What the Decision Means

The Universal Health decision rejects the distinction, employed until now by many courts, between provisions that are express conditions of payment and those that are not. Instead, it places the focus squarely on the statute's longstanding materiality requirement. In so doing, the court has further aligned the False Claims Act with common-law definitions of fraud and with the standards applied to other fraud-based statutes.

This new framework is likely a mixed bag for defendants. The decision applies nationwide, so defendants can no longer apply what may have been a more favorable standard in their particular jurisdictions. Although the decision aligns interpretation of the False Claims Act with longstanding and well-understood notions of common-law fraud, it does not further refine the standard for what is "material." The Court repeatedly emphasized that the False Claims Act is not meant to punish "insignificant regulatory or contractual violations," but without further definition, the materiality standard makes it difficult to determine which violations are "insignificant" and which are not. This combination provides fertile ground for litigation. However, it also may allow defendants to draw from a much deeper pool of federal case law that is addressed more broadly to the fundamental concepts of fraud.

In the end, the decision almost certainly will make it more difficult for defendants to dispose of False Claims Act lawsuits at the motion-to-dismiss stage or on summary judgment. The question of whether a noncompliance was an express condition of payment is often a legal question which can be resolved early. The question of whether a noncompliance was material, however, is fact-bound and subject to convenient testimony from government officials.

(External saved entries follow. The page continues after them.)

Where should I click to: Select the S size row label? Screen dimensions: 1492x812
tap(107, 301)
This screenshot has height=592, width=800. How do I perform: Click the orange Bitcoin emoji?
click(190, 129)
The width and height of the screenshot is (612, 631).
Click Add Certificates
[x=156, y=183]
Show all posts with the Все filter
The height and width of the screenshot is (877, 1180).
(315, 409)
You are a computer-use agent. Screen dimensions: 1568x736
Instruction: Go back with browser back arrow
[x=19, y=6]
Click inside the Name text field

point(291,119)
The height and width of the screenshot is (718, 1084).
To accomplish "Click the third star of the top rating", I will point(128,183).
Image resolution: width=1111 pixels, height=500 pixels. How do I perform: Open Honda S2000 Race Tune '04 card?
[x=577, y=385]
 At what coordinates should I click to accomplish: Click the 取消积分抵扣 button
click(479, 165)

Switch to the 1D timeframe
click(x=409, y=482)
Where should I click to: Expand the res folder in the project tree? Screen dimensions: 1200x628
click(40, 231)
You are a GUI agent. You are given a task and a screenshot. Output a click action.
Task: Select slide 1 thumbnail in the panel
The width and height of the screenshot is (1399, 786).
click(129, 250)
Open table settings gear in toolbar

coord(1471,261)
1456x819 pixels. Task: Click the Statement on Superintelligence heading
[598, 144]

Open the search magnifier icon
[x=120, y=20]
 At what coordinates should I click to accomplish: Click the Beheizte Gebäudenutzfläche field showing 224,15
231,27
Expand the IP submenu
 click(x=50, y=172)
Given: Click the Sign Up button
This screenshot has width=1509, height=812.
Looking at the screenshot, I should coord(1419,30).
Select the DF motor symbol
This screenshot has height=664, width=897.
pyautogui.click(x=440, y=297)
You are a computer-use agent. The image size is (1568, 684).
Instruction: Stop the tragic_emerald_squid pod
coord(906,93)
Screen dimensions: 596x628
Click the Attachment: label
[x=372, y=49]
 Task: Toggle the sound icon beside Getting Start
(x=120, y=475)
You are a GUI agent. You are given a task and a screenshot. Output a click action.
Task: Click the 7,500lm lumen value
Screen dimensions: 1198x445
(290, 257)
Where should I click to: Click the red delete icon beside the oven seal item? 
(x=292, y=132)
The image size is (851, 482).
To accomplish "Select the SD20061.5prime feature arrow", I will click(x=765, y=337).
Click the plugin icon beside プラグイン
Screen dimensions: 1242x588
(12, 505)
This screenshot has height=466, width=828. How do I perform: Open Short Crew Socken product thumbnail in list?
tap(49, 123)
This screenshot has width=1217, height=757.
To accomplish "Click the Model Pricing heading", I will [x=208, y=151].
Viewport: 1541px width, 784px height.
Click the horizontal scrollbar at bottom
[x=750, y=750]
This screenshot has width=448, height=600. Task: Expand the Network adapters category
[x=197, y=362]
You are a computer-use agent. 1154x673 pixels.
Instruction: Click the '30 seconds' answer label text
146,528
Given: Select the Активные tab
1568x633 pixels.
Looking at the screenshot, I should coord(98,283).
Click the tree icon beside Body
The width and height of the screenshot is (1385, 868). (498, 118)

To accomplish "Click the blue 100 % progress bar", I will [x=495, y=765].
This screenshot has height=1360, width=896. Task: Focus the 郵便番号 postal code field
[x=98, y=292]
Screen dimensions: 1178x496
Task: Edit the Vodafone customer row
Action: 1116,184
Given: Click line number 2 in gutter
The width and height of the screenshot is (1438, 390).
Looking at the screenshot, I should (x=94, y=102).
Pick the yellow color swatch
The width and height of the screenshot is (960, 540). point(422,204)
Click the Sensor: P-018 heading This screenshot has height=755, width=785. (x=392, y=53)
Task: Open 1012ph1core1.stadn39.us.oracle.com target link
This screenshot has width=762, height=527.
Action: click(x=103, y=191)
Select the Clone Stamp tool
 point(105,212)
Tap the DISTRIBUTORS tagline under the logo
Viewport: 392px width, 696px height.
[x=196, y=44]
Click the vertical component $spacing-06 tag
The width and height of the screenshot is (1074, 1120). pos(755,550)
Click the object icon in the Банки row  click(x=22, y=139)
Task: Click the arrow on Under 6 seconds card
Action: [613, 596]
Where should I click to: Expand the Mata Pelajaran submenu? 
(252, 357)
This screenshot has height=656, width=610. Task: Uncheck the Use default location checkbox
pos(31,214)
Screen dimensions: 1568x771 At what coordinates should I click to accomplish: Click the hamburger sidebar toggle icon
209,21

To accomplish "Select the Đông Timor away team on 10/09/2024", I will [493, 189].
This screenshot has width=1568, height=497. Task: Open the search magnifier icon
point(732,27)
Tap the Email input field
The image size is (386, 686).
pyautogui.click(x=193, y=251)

In the final analysis, Universal Health moves materiality to the center stage. False Claims Act defendants will need to adjust their strategies accordingly. As the court suggested, this might include, among other things, showing that the government paid a defendant's or others' claims despite knowing of the noncompliance at issue. It also opens the door more widely for "expert" battles involving former government officials. Finally, it is worth noting that the relator and the government have the initial burden of proving materiality and it is arguable that a statute's statement that compliance is a condition of payment is not sufficient. Putting the government and relators to the test on the materiality element certainly will feature prominently in any False Claims Act defense.

The content of this article is intended to provide a general guide to the subject matter. Specialist advice should be sought about your specific circumstances.